**Work task:** Restate the following entries exactly, including every line.

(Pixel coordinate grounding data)

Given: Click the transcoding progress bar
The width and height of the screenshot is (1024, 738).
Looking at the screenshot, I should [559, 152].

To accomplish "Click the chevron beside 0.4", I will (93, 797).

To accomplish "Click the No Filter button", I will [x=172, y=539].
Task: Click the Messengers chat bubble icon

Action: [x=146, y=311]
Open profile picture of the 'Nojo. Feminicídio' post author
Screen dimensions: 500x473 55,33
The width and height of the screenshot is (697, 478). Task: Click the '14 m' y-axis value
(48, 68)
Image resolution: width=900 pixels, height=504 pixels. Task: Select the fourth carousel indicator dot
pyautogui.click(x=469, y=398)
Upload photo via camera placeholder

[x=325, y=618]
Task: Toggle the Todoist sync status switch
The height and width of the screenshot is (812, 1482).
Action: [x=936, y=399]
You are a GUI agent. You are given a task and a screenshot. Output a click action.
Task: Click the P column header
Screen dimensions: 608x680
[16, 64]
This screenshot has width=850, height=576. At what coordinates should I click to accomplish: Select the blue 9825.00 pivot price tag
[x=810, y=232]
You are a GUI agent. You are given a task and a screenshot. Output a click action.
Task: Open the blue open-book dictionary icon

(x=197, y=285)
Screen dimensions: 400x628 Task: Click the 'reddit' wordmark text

**Worked solution:**
Given: Click the transcoding progress bar
The width and height of the screenshot is (1024, 738).
Looking at the screenshot, I should [559, 152].

To accomplish "Click the chevron beside 0.4", I will (93, 797).

To accomplish "Click the No Filter button", I will [x=172, y=539].
Task: Click the Messengers chat bubble icon

Action: [x=146, y=311]
Open profile picture of the 'Nojo. Feminicídio' post author
Screen dimensions: 500x473 55,33
The width and height of the screenshot is (697, 478). Task: Click the '14 m' y-axis value
(48, 68)
Image resolution: width=900 pixels, height=504 pixels. Task: Select the fourth carousel indicator dot
pyautogui.click(x=469, y=398)
Upload photo via camera placeholder

[x=325, y=618]
Task: Toggle the Todoist sync status switch
The height and width of the screenshot is (812, 1482).
Action: [x=936, y=399]
You are a GUI agent. You are given a task and a screenshot. Output a click action.
Task: Click the P column header
Screen dimensions: 608x680
[16, 64]
This screenshot has width=850, height=576. At what coordinates should I click to accomplish: Select the blue 9825.00 pivot price tag
[x=810, y=232]
You are a GUI agent. You are given a task and a screenshot. Output a click action.
Task: Open the blue open-book dictionary icon

(x=197, y=285)
Screen dimensions: 400x628 Task: Click the 'reddit' wordmark text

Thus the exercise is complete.